> Task instructions:
However many lines the data holds, transcribe them all exactly.

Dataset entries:
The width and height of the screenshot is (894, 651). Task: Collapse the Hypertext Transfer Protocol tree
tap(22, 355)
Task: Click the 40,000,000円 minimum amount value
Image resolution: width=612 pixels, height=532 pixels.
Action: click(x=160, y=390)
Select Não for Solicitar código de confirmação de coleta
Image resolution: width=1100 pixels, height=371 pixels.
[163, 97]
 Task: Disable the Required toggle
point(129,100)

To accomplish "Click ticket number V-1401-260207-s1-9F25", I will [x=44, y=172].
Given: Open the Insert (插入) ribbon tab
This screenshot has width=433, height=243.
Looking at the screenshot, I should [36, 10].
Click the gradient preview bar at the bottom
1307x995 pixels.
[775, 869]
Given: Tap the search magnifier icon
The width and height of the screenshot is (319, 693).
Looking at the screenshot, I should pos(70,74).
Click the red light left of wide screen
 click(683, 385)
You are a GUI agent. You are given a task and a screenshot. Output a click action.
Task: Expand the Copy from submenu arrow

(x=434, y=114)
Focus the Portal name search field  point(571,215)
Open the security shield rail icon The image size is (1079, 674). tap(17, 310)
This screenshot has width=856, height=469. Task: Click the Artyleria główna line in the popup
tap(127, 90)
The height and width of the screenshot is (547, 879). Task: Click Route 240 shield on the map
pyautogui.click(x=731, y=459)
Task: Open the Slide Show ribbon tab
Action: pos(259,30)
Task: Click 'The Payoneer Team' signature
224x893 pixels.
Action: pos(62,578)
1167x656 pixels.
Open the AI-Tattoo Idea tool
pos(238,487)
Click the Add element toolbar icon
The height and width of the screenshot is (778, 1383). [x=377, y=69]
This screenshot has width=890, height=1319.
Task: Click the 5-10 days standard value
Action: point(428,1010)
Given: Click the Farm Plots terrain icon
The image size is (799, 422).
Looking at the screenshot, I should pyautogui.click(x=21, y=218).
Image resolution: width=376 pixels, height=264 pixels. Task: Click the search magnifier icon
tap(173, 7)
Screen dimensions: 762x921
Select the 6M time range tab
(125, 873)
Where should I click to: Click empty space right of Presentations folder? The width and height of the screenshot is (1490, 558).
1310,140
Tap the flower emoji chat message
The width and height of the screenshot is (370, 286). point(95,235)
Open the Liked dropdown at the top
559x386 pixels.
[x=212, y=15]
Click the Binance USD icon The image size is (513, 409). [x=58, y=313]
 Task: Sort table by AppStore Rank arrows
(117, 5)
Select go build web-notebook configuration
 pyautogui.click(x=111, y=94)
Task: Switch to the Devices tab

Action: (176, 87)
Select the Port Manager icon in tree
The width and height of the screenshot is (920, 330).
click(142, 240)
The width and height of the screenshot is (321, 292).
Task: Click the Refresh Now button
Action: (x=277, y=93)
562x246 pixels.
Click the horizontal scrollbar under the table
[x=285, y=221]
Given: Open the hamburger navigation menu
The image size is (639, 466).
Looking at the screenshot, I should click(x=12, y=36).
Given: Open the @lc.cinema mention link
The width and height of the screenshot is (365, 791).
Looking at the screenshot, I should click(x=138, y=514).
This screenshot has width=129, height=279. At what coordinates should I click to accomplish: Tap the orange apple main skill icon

> Finished task:
The width and height of the screenshot is (894, 651). Task: Collapse the Hypertext Transfer Protocol tree
tap(22, 355)
Task: Click the 40,000,000円 minimum amount value
Image resolution: width=612 pixels, height=532 pixels.
Action: click(x=160, y=390)
Select Não for Solicitar código de confirmação de coleta
Image resolution: width=1100 pixels, height=371 pixels.
[163, 97]
 Task: Disable the Required toggle
point(129,100)

To accomplish "Click ticket number V-1401-260207-s1-9F25", I will [x=44, y=172].
Given: Open the Insert (插入) ribbon tab
This screenshot has width=433, height=243.
Looking at the screenshot, I should [36, 10].
Click the gradient preview bar at the bottom
1307x995 pixels.
[775, 869]
Given: Tap the search magnifier icon
The width and height of the screenshot is (319, 693).
Looking at the screenshot, I should pos(70,74).
Click the red light left of wide screen
 click(683, 385)
You are a GUI agent. You are given a task and a screenshot. Output a click action.
Task: Expand the Copy from submenu arrow

(x=434, y=114)
Focus the Portal name search field  point(571,215)
Open the security shield rail icon The image size is (1079, 674). tap(17, 310)
This screenshot has width=856, height=469. Task: Click the Artyleria główna line in the popup
tap(127, 90)
The height and width of the screenshot is (547, 879). Task: Click Route 240 shield on the map
pyautogui.click(x=731, y=459)
Task: Open the Slide Show ribbon tab
Action: pos(259,30)
Task: Click 'The Payoneer Team' signature
224x893 pixels.
Action: pos(62,578)
1167x656 pixels.
Open the AI-Tattoo Idea tool
pos(238,487)
Click the Add element toolbar icon
The height and width of the screenshot is (778, 1383). [x=377, y=69]
This screenshot has width=890, height=1319.
Task: Click the 5-10 days standard value
Action: point(428,1010)
Given: Click the Farm Plots terrain icon
The image size is (799, 422).
Looking at the screenshot, I should pyautogui.click(x=21, y=218).
Image resolution: width=376 pixels, height=264 pixels. Task: Click the search magnifier icon
tap(173, 7)
Screen dimensions: 762x921
Select the 6M time range tab
(125, 873)
Where should I click to: Click empty space right of Presentations folder? The width and height of the screenshot is (1490, 558).
1310,140
Tap the flower emoji chat message
The width and height of the screenshot is (370, 286). point(95,235)
Open the Liked dropdown at the top
559x386 pixels.
[x=212, y=15]
Click the Binance USD icon The image size is (513, 409). [x=58, y=313]
 Task: Sort table by AppStore Rank arrows
(117, 5)
Select go build web-notebook configuration
 pyautogui.click(x=111, y=94)
Task: Switch to the Devices tab

Action: (176, 87)
Select the Port Manager icon in tree
The width and height of the screenshot is (920, 330).
click(142, 240)
The width and height of the screenshot is (321, 292).
Task: Click the Refresh Now button
Action: (x=277, y=93)
562x246 pixels.
Click the horizontal scrollbar under the table
[x=285, y=221]
Given: Open the hamburger navigation menu
The image size is (639, 466).
Looking at the screenshot, I should click(x=12, y=36).
Given: Open the @lc.cinema mention link
The width and height of the screenshot is (365, 791).
Looking at the screenshot, I should click(x=138, y=514).
This screenshot has width=129, height=279. At what coordinates should I click to accomplish: Tap the orange apple main skill icon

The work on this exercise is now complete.